Die Magnetfeldtherapie ist zwar seit Jahrtausenden im Einsatz, wissenschaftlich aber weiterhin sehr umstritten. Die Wirkung von Magnetfeldern und deren Einfluss auf das körperliche Wohlbefinden ist allseits bekannt und vieldiskutiert - besipielsweise auch anhand des Stichwortes "Elektrosmog". Das konstante Magnetfeld der Erde ist für alle Lebewesen geradezu lebensnotwendig. Es energetisiert und stabilisiert die biomagnetische Aura, die unseren menschlichen Körper ständig umgibt. Dies ist weitgehend unstrittig. Magnetimus findet sich auch ganz natürlich in Edelsteinen und Schmuckstücken wie einem Hämatit Armband.
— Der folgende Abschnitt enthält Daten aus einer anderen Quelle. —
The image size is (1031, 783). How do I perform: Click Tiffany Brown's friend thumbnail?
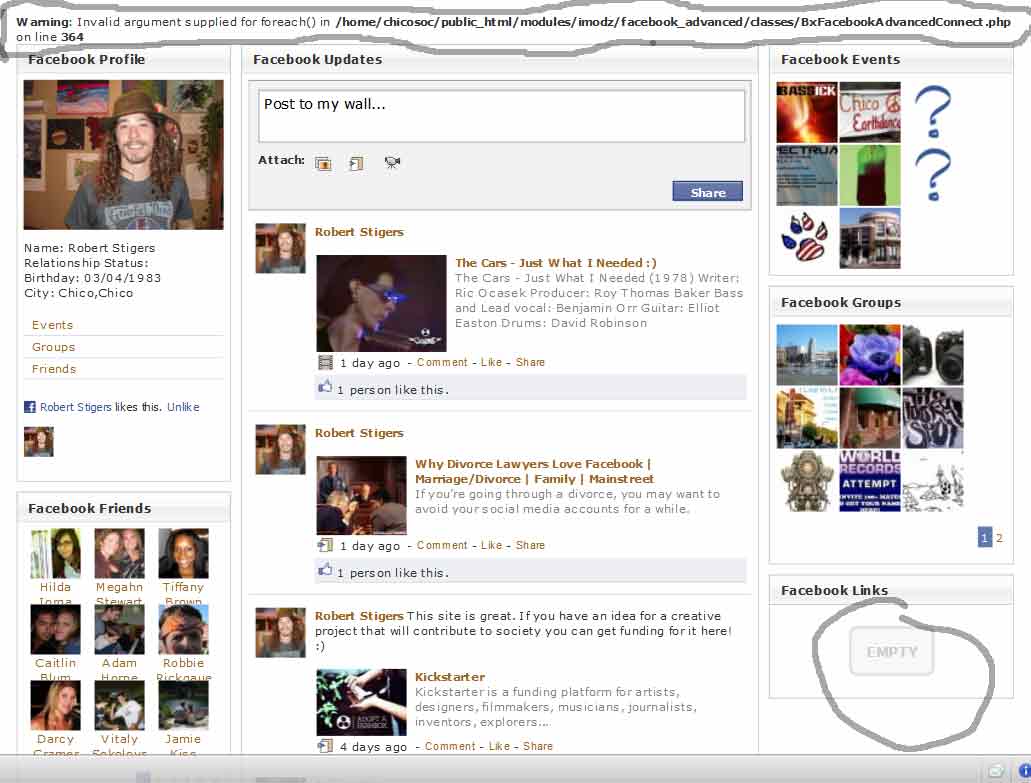tap(183, 554)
Durch steigenden Elektrosmog durch Handys, Elektrizität, Mikrowelle etc. wird das Magnetfeld des Menschen immer stärker negativ beeinflusst. Auch dies ist allseits bekannt. Doch was kann man dagegen tun? Viele Testpersonen schwören auf die positiven Wirkungen, die die Magnete auf ihre Beschwerden, insbesondere bei Rheuma und Arthritis sowie Gelenkschmerzen und Gliederschmerzen haben. Die Frage ist, wie der Wirkmechanismus ist.
EINE These lautet folgendermaßen:
Wenn man ein Magnet auf eine Schmerzstelle legt, bewirkt es eine Art molekulare Massage der Atome und Moleküle, aus denen die Muskelfasern und das Gewebe hergestellt sind. Man hat auch herausgefunden, dass sich der ph-Wert verändert und mehr alkalisch wird, was eine schnellere Heilung bewirken kann.
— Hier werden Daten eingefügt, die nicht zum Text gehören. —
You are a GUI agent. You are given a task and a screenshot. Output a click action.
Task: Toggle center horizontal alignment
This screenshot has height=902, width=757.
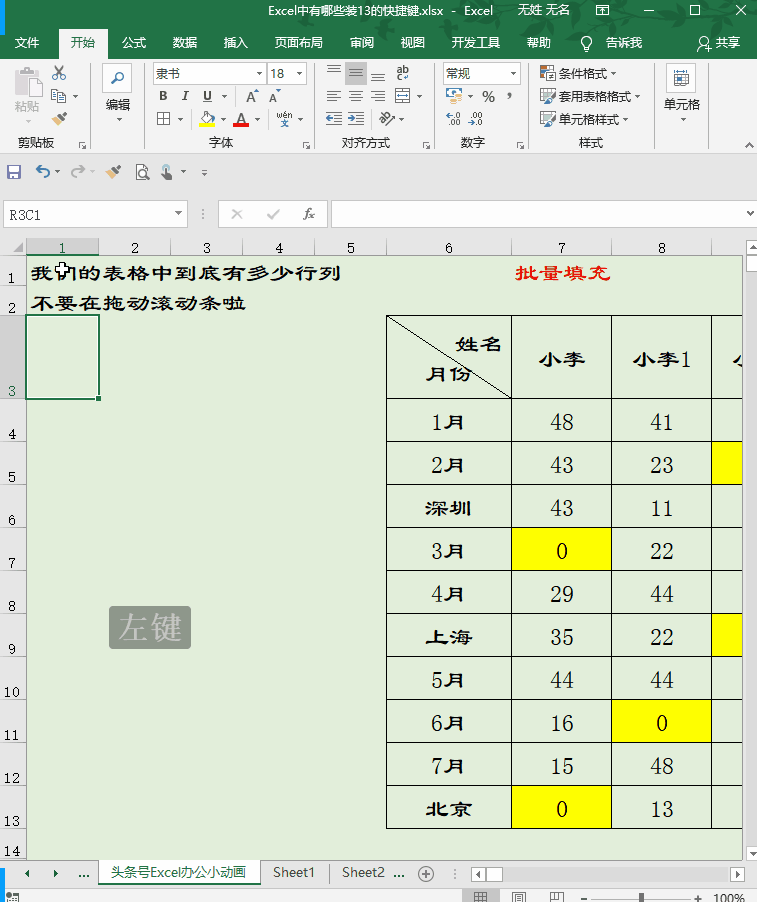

Trägt man ein Magnet über ein Haupt-Blutgefäss, reagieren die Eisenmoleküle (Hämoglobin) im Blut, indem sich Ihre Umdrehung verändert, so die These. Hämoglobin ist das Molekül, welches den Sauerstoff im Blut durch den ganzen Körper transportiert. Die Forschung hat gezeigt, dass die veränderte Umdrehung des Hämoglobinmoleküls das Blut mit mehr Sauerstoff anreichert. Der erhöhte Sauerstoffanteil wird dann zusammen mit den Nährstoffen durch den ganzen Körper zu jeder Zelle getragen.
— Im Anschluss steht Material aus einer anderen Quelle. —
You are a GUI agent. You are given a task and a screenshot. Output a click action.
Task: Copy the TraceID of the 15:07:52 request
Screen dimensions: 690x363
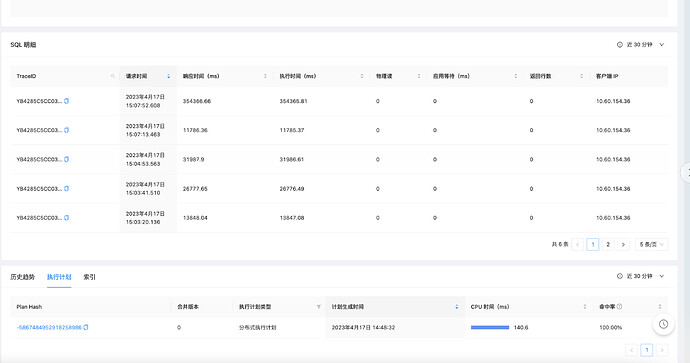66,101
Die Magnete haben somit eine positive Wirkung auf Kunden, die an Migräne, Osteoporose, Arthritis, Rückenschmerzen und ähnliche Beschwerden leiden, so dieser Erklärungsansatz. Auch bei Muskelverspannungen können Magnete, insbesondere Magnetpflaster helfen.
Wichtig: Menschen, die einen Herzschrittmacher tragen oder Medikamente nehmen, um den Herzschritt zu regulieren, dürfen keine Magnetprodukte tragen. Wenn Sie sich nicht sicher sind, sollten Sie Ihren Arzt fragen.